It might be over-confident to say so, but I am not "falling prey" to anything. I have been an independent observer of art for some number of decades, and am gravitating toward what I like. I am an autodidact in that regard, tho I have had a few classes in the formal production of art (painting, drawing, printmaking, etc). I have never in my life had an art history class nor been exposed to a postmodernist discourse in an academic setting. I am discovering more every day about what I like. Some of it is formal, and some of it is conceptual.

It is perhaps even more presumptuous of me to say this, but I happen to believe that I am the least religious of the respondents here. I might even be an anarchist (or libertarian) when it comes to art.
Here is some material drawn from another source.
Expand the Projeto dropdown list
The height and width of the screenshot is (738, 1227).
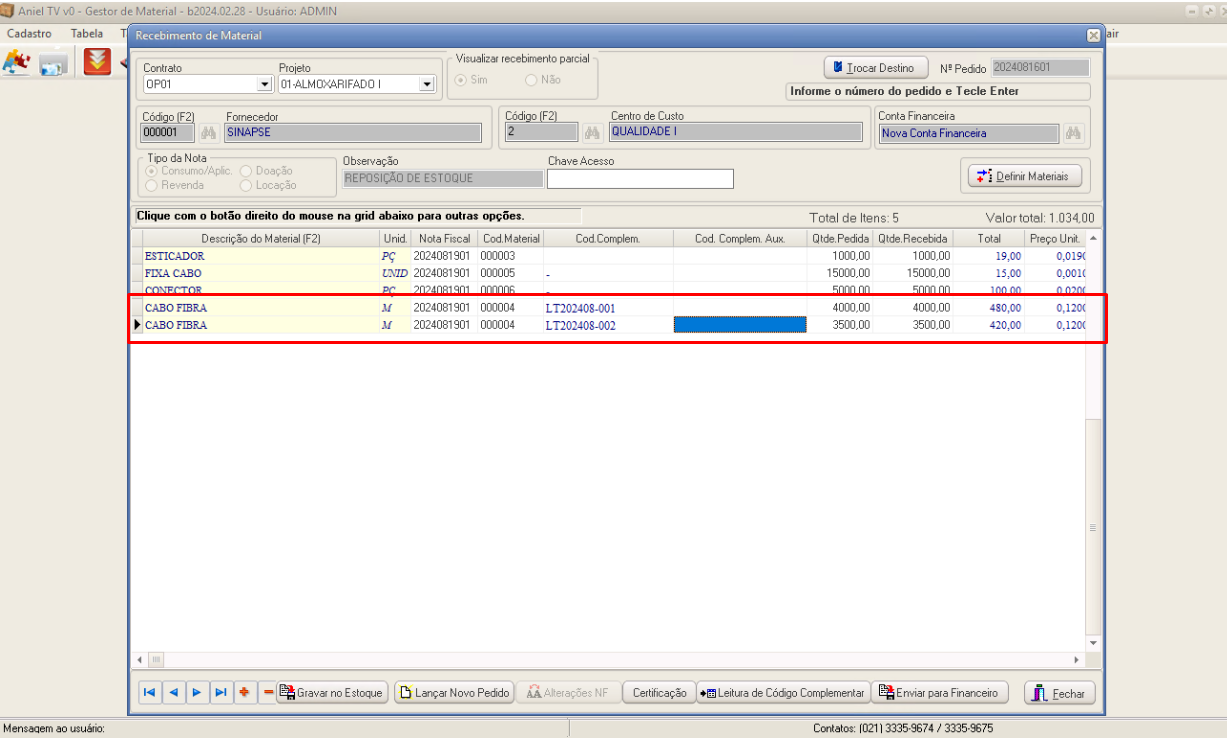click(x=427, y=85)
I hold to absolutely no ideology if I can help it. What works works. But in my case, certain art "works" and is "good" to me even if it's not a collection of forms. This is not to say I don't appreciate formal art. My allusion to classwork was not to say I'm a good formal artist -- I'm not -- but to say that I've done the homework and enjoyed it.

It is my understanding that formalism posits a path of artistic perfection, where self-criticism leads to ever-improving output, leading only upward. This has always struck me as religious. I might not be commenter #4, but I don't think it's too self-congratulatory to say I was here before you, so you may not recall that in the early days of this blog I used to call this view "eschatological."

If I have any personal motives to drive my view of art away from the formalist one, it is because I am myself an analyst, and I have always enjoyed creative output which excited my analytical abilities. I have always read literature which did this, and gravitated toward art which did as well. I am absolutely fascinated with the power that objects, symbols and concepts have over these primitive constructions we call human bodies. In my view it is equally interesting to study that subject as it is to study the assemblage of forms.

In my allusions to cave paintings, I am positing that cave paintings were made of "form + narrative + motive," and that for the 10,000 years preceding Manet, this formula was the definition of Art. When one tries to change the formula, it's absolutely fair to say: "Hey, wait, what if the "narrative + motive" parts are in fact the things that made art good for the first 10,000 years?"

So that's my bottom-line question: What if art has been considered good for 10,000 years because of concept, rather than despite it?

P.S. I think Franklin is trying to have it this way:

form = art
narrative = literature
motive = philosophy

I think the upshot of this is that a work of conceptual art devoid of form is a work of popular philosophy. I understand why the view would exist, but I don't think it works in practice, because there is a continuum, on which these extremes are just waypoints; and because art is by its nature brief and personal, as opposed to a treatise that must be read over hours or days.

There is no other way at the current moment to express a burst of narrative or a burst of philosophy than to put it in a small spot in a museum; and again, the separation between a work of pure form and a work of pure concept is more gradual than a bright dividing line would allow.

80.

Franklin

May 8, 2008, 3:42 PM

I don't have any huge problems with that as long as we agree that:

1. Intellectual success is not artistic success.

2. A combination of artistic and intellectual success does not make for better art than the same artistic success by itself.

What do you think?

81.

Jack

May 8, 2008, 3:43 PM

Hovig, you've been around long enough to know the answer to that $64.00 question. OP certainly does, as he notes in 77.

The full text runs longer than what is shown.